| Cultura
A opressão do negro passa pela destruição da sua cultura
Situação de museu sobre negros ilustra segregação social
27 de agosto de 2004
O museu do negro, localizado no interior da Igreja Nossa Senhora do Rosário em São Benedito dos Homens Pretos, está se extinguindo aos poucos. O museu passa por diversos problemas estruturais, como problemas de infiltração, revelando o péssimo estado de conservação das instalações.
A construção foi realizada em 1937 e fundada pelo Instituto do Patrimônio Histórico e Artístico Nacional (Iphan), e devido a grande quantidade de vazamentos no teto, as pinturas nas paredes se danificaram comprometendo todo o acervo.

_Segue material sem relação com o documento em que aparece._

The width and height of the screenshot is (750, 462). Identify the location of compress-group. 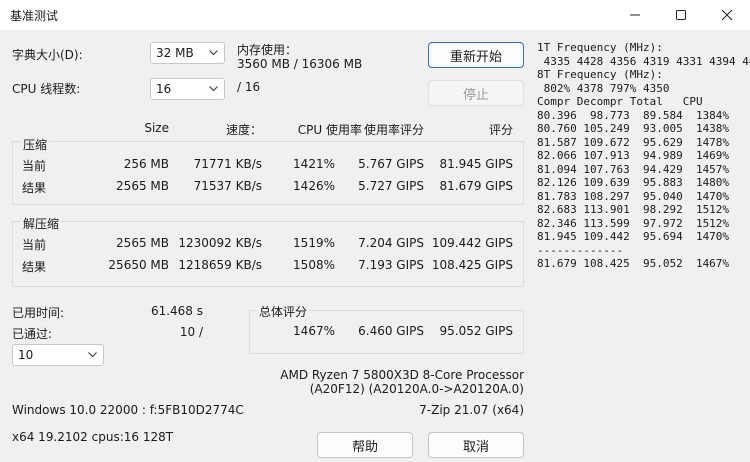
(268, 173).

A museóloga Juracy Arruda Caetano da Silva, afirmou que há mais de cinco anos as paredes estão infiltradas. Quando chove, aparecem diversas goteiras pelo museu, sendo necessário afastar as peças mais importantes dos locais atingidos.
Há um rico acervo no museu do negro, com cerca de cinco mil peças, dentre elas documentos originais sobre a venda de escravos e instrumentos de tortura usados nas senzalas.
O museu do negro é constituído por várias galerias que expõem suas peças permanentemente além de salas para pesquisa, com informações bibliográficas sobre a cultura afro-brasileira.
Documentos originais, datados de 1848, tratando da compra de uma escrava, é uma das coisas mais raras e mais procuradas no museu.
“Os escravos alforriados traziam os grilhões e outros objetos de tortura para igreja. Assim nasceu o Museu do Negro”, explica Juracy.
Segundo o Iphan, há um acompanhamento minucioso dos problemas que o templo histórico passa e que foi encaminhado um projeto de recuperação da fachada e da cobertura da igreja. No entanto, para a museóloga, se o projeto demorar a entrar em prática, poderá ser tarde demais.
Há anos os problemas nas instalações já são denunciados, mas nunca houve uma resolução que resolvesse de fato o problema com as infiltrações. Três obras já foram realizadas na construção.
O primeiro sinal de problemas com a estrutura das instalações foi em 1967, onde um incêndio destruiu grande parte da construção, queimando diversas preciosidades históricas e peças raríssimas, como adornos de madeira.
“O fogo começou num bar próximo e tomou conta do monumento. Perdemos documentos raros. O que restou foram as peças em ferro”, conclui a museóloga que até hoje recebe doações de novas peças para o acervo do museu.
A arquitetura da igreja, originalmente neoclássica, foi construída por negros em 1737, com o intuito ao culto aos seus padroeiros. Após o término da construção, os escravos que morriam eram enterrados dentro da própria igreja, pois antes eram simplesmente jogados em valões.
A cultura afro-brasileira, de extrema importância histórica e tradicional no Brasil, vai se extinguindo a medida que não há o mínimo apoio e incentivo para o resgate das raízes do povo negro.
É importante ressaltar que, além de sua formação cultural, a composição negra no Brasil foi fundamental para o seu desenvolvimento econômico, pois eram os escravos os únicos que produziam para enriquecer a burguesia na época.Um outro fator que contribui para a total degradação da cultura brasileira, tanto de origens africanas como de origens indígenas, é a incapacidade do capitalismo de dar condições para a emancipação dos setores oprimidos da população, como os negros. Pelo contrário, a tendência é aprofundar a exploração desses setores, sendo a destruição de sua cultura parte inevitável do processo.